Steel Minister Virbhadra Singh today said that some sort of cess or levy should be given by miners for local people affected by projects.
His comments came a day after a ministerial panel, headed by Finance Minister Pranab Mukherjee, reached a consensus to give the go-ahead to the draft mining bill, which seeks that miners share 26 per cent of profits with local people affected by projects.
Asked whether he agreed with the recommendation of the ministerial panel, Singh said, "it may be 26 per cent or 20 per cent. But some sort of levy should be given (by the miners)."
Singh said it was only a proposal now. It would go to the Group of Ministers again and then Union cabinet for approval. Subsequently, it would be placed in Parliament.
He was talking to reporters on the sidelines of a seminar on raw materials security for the steel industry.
Meanwhile, SAIL Chairman C S Verma said, "captive mines should be kept out of its purview. We cannot sell what we mine. It is for our captive use."
Singh, however said, "my thinking is in line with that of the government."
Expressing reservations about iron ore export, the Steel Minister said that to discourage it, duty should be charged at the rate of 20 per cent on both iron ore fines and lumps.

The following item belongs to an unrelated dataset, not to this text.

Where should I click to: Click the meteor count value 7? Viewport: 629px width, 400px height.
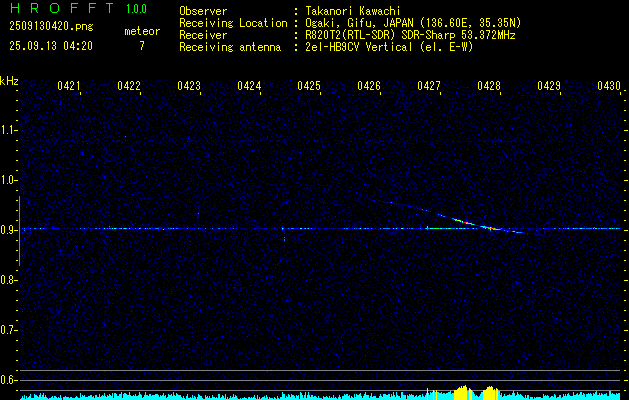(x=141, y=46)
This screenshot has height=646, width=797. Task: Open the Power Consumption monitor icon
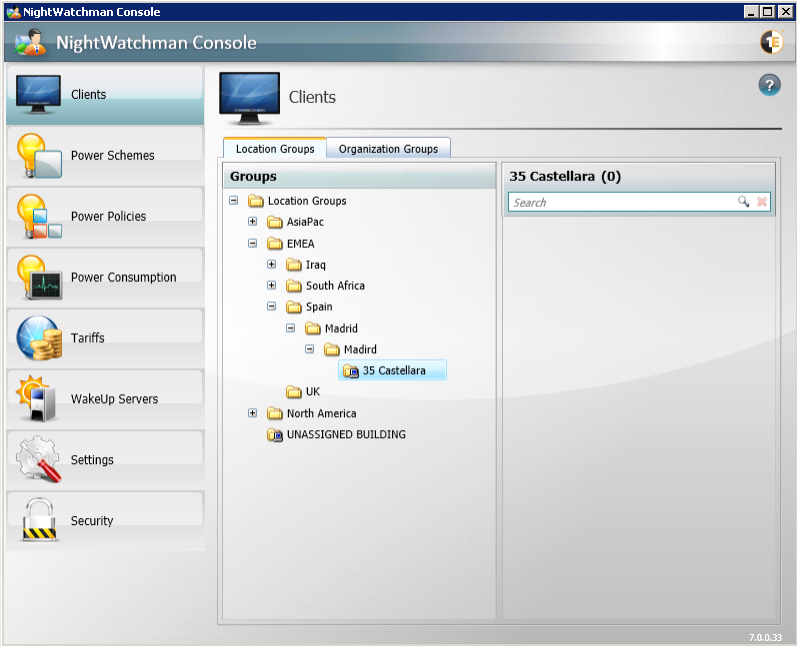point(39,278)
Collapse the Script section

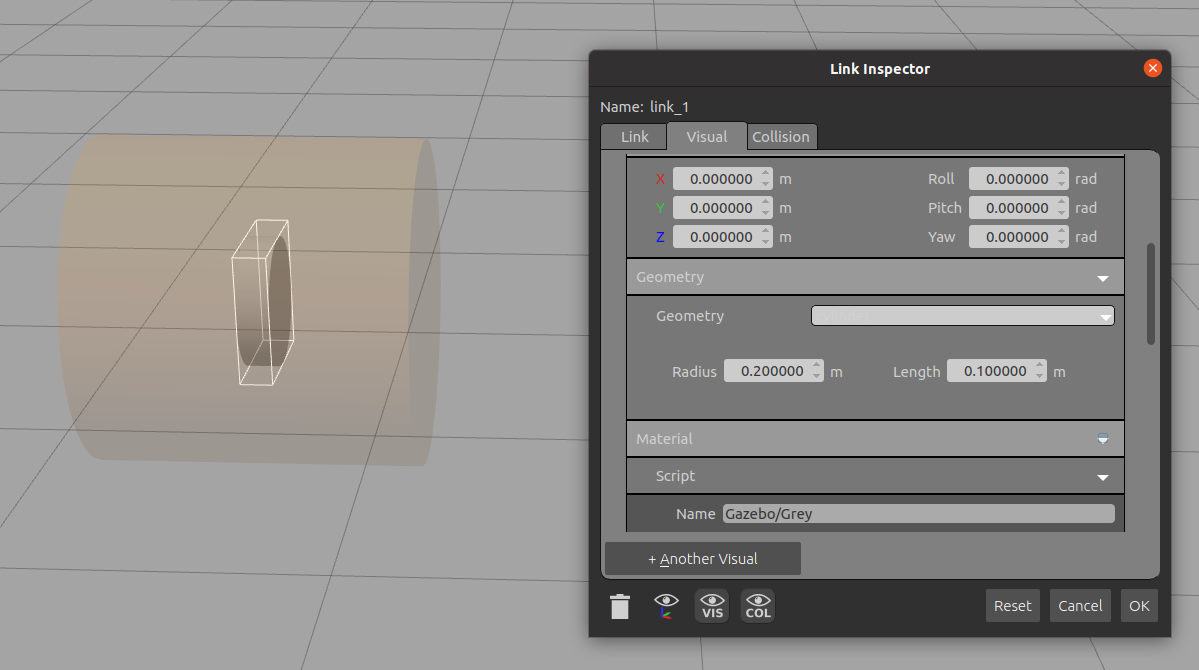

The government has increased export duty on iron ore lumps to 15 per cent and charged 5 per cent duty on fines to improve domestic availability.
On the commerce ministry supporting iron ore exports, Singh said every ministry should have a national objective.
As for steel production, Singh said that the target of producing 120 million tonne steel in the country by 2012 was not unachievable.
Earlier, speaking at the seminar, he said that although India produced over 220 million tonne of iron ore annually, more than half of it was exported.
"This supports the growing steel production in China at the cost of stagnation in our own country." he said.